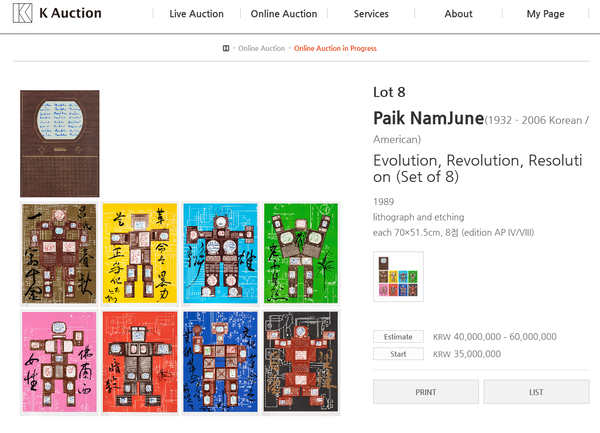Select the green robot print thumbnail
Image resolution: width=600 pixels, height=433 pixels.
(x=300, y=254)
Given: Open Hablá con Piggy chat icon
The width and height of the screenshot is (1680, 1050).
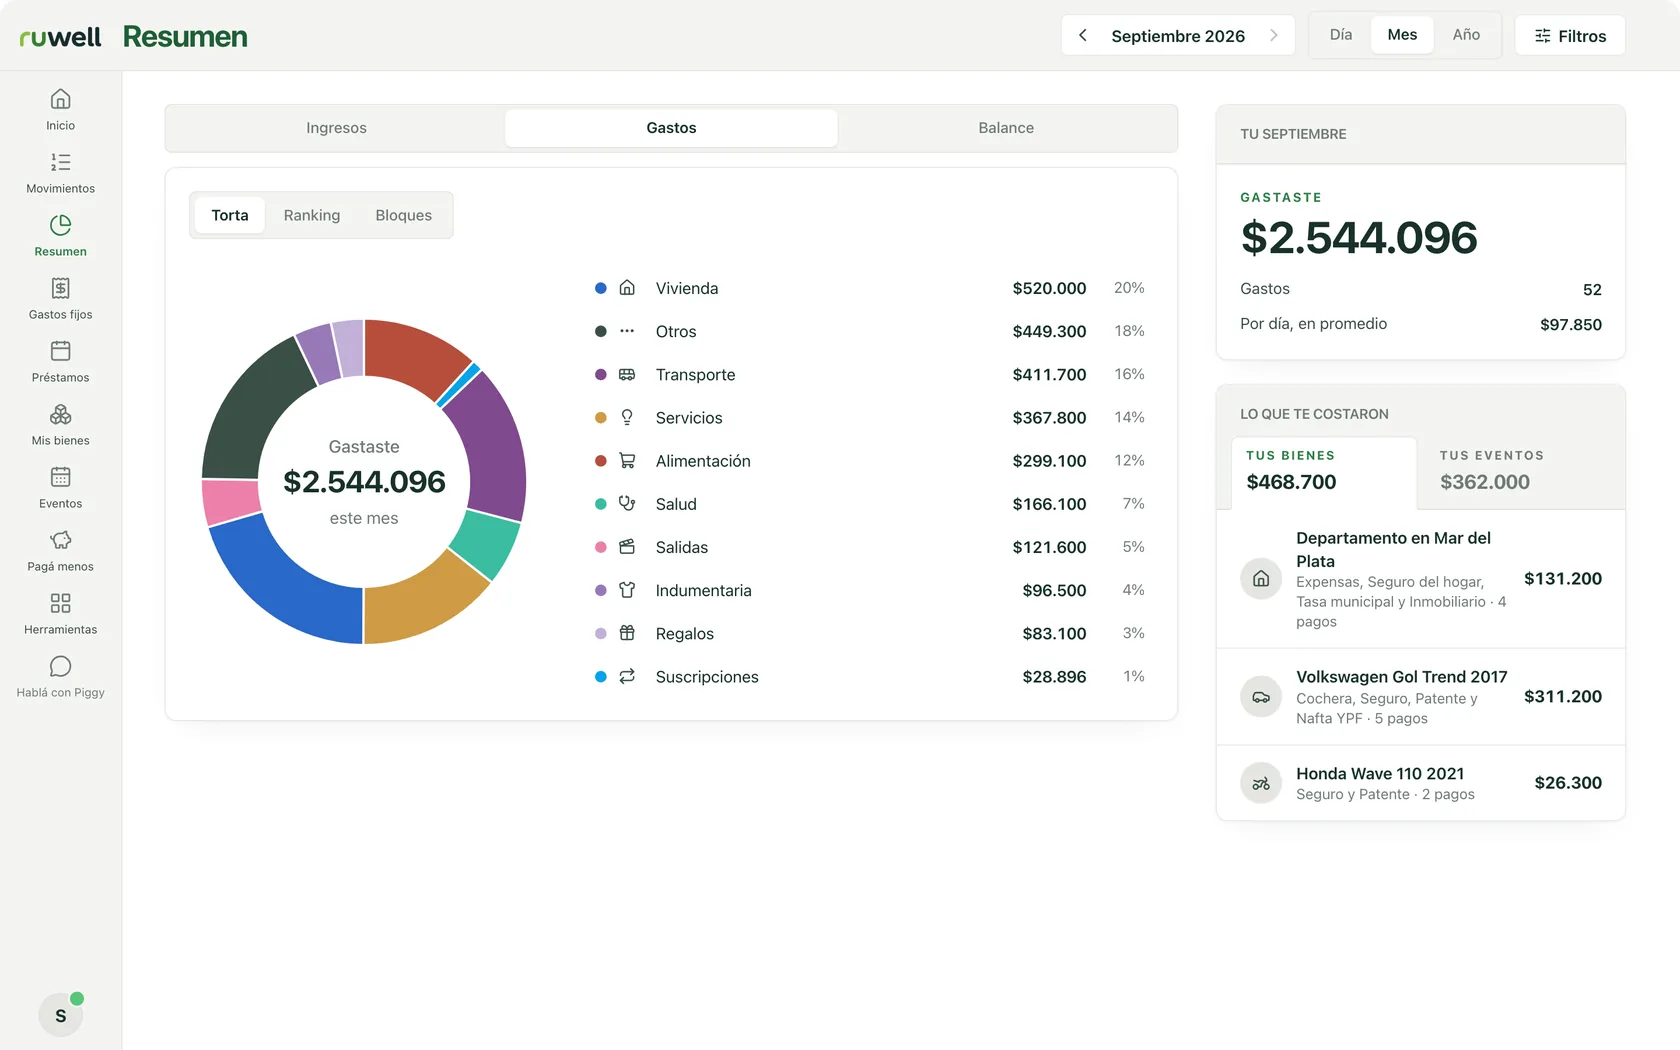Looking at the screenshot, I should (60, 666).
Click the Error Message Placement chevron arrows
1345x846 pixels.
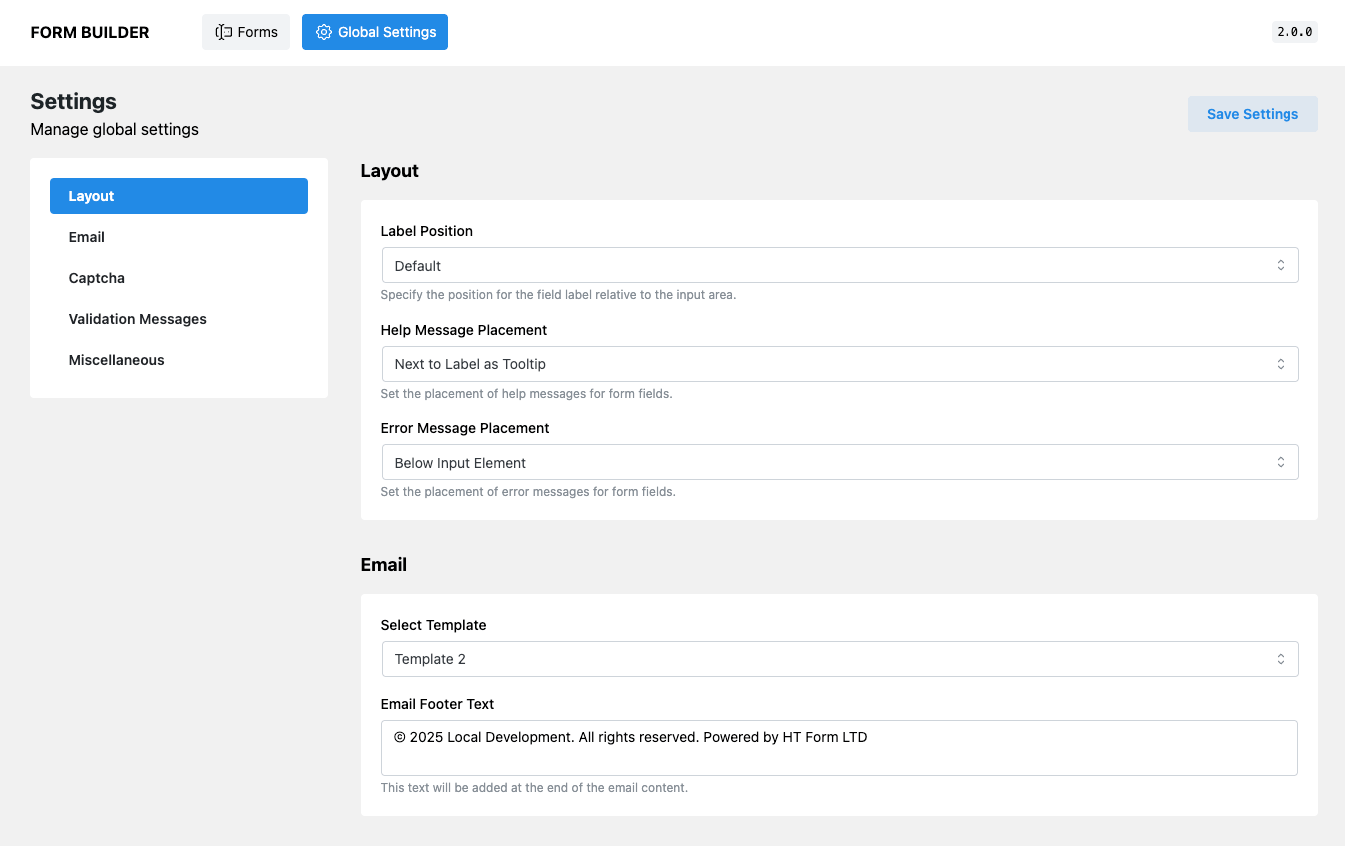click(1280, 462)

:::::

- _REQUIRED WORK_
At the line containing "Given: Open Hablá con Piggy chat icon", begin reproducing the entries word for word, and continue through their last line. Leave out the pictures.

- _THE ANSWER_
Given: Open Hablá con Piggy chat icon
The width and height of the screenshot is (1680, 1050).
Looking at the screenshot, I should (60, 666).
Click the Error Message Placement chevron arrows
1345x846 pixels.
click(1280, 462)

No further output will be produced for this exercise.